■ **Records to use**

= Beginning of Section =

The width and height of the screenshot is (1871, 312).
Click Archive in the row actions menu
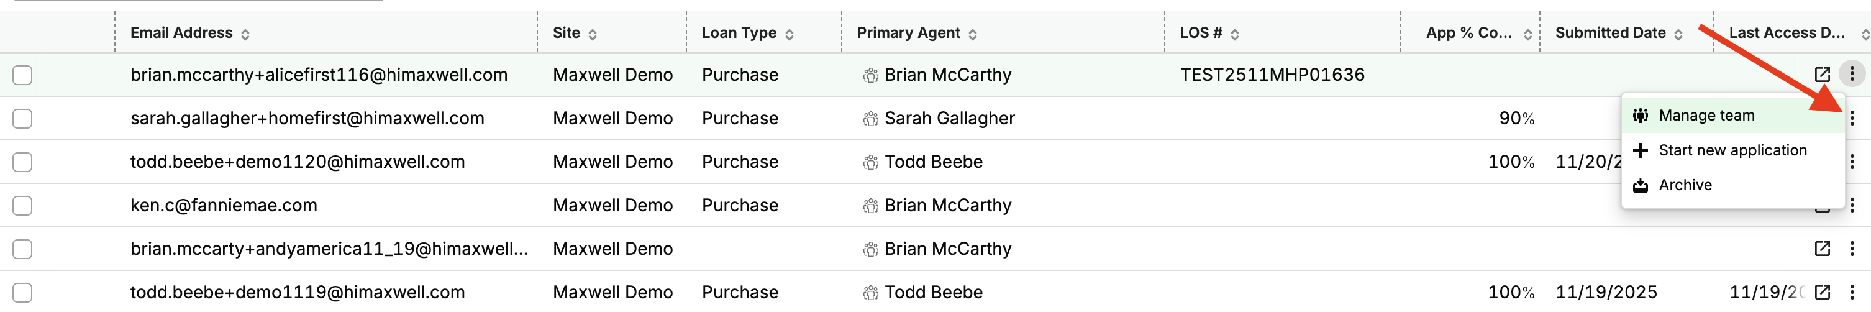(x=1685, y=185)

= End of Section =
= Beginning of Section =

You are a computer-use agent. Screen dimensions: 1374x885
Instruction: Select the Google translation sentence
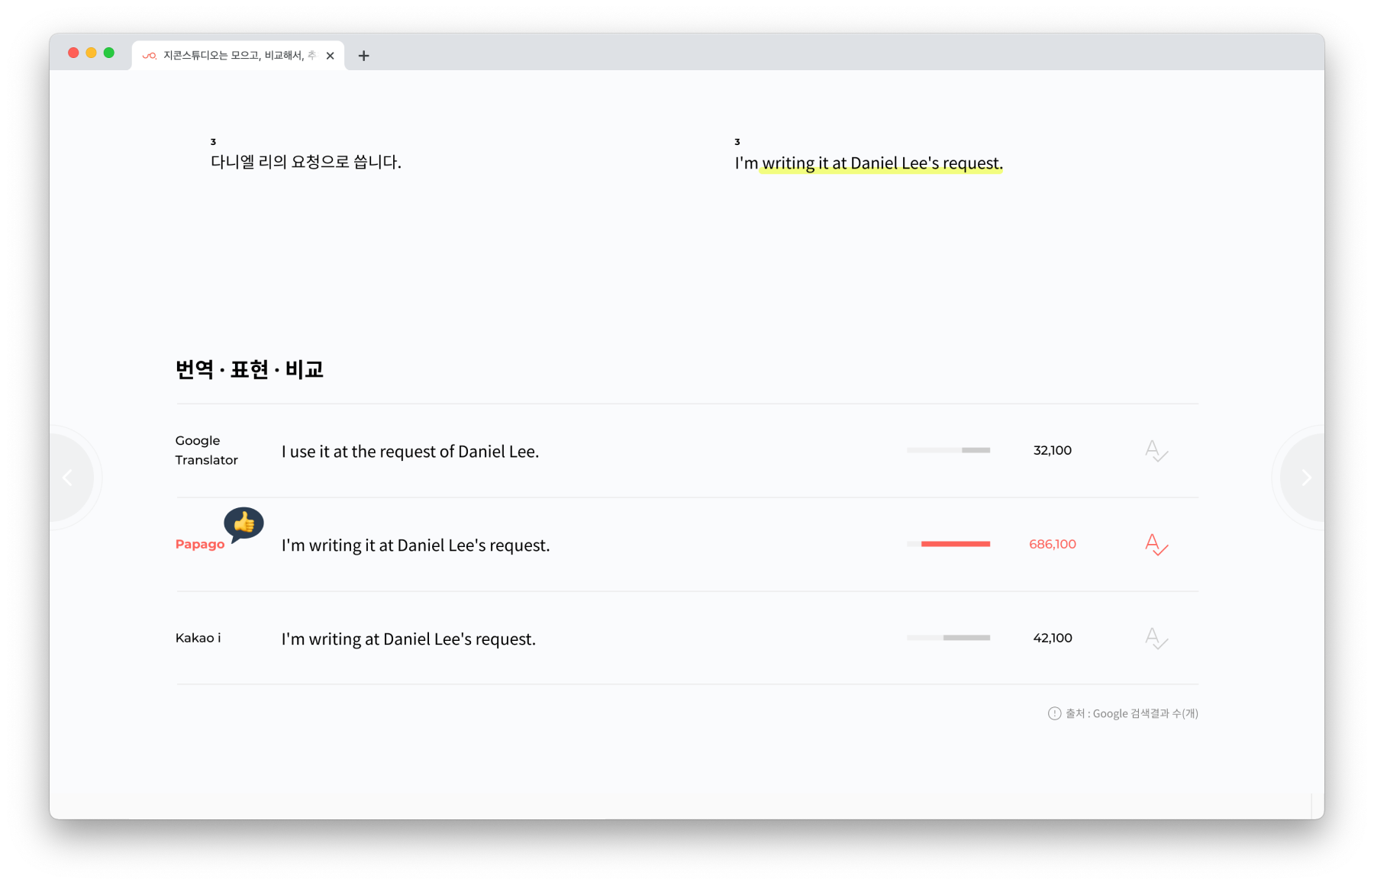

= End of Section =
= Beginning of Section =

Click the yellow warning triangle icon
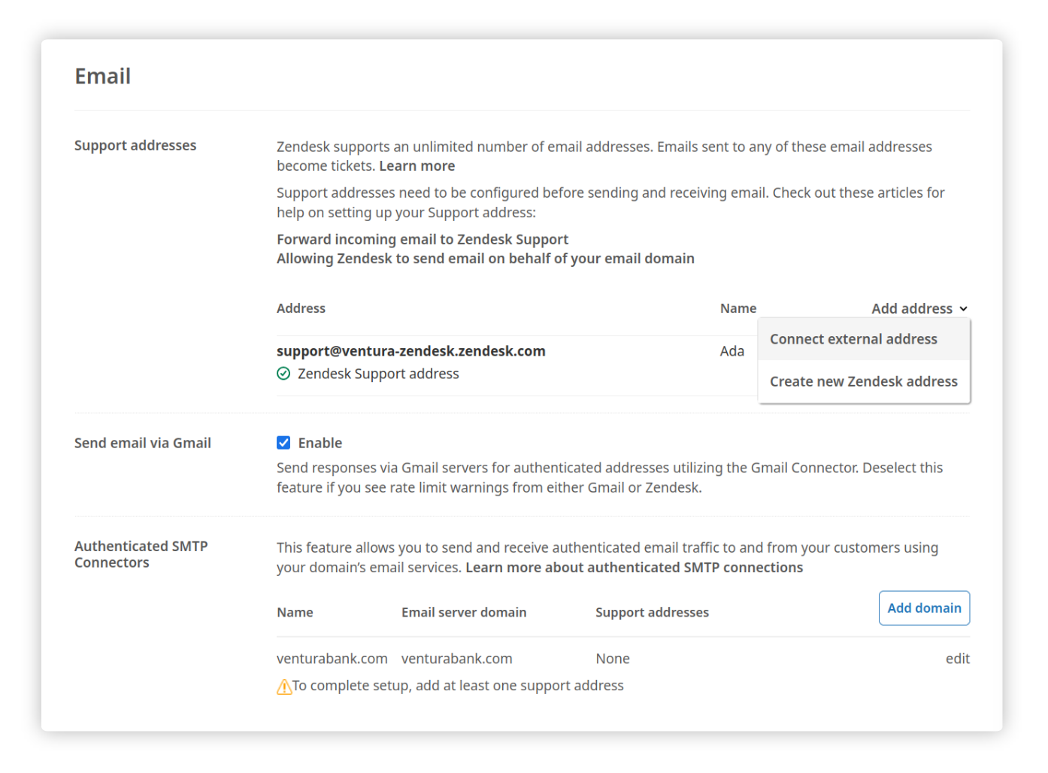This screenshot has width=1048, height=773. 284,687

= End of Section =

■ **Exercise**
Would you please write out, exactly and with no other lines, the stretch of the listing above from the line containing "You are a computer-use" through the line containing "Instruction: Select the"?

■ **Answer section**
You are a computer-use agent. Screen dimensions: 1374x885
Instruction: Select the Google translation sentence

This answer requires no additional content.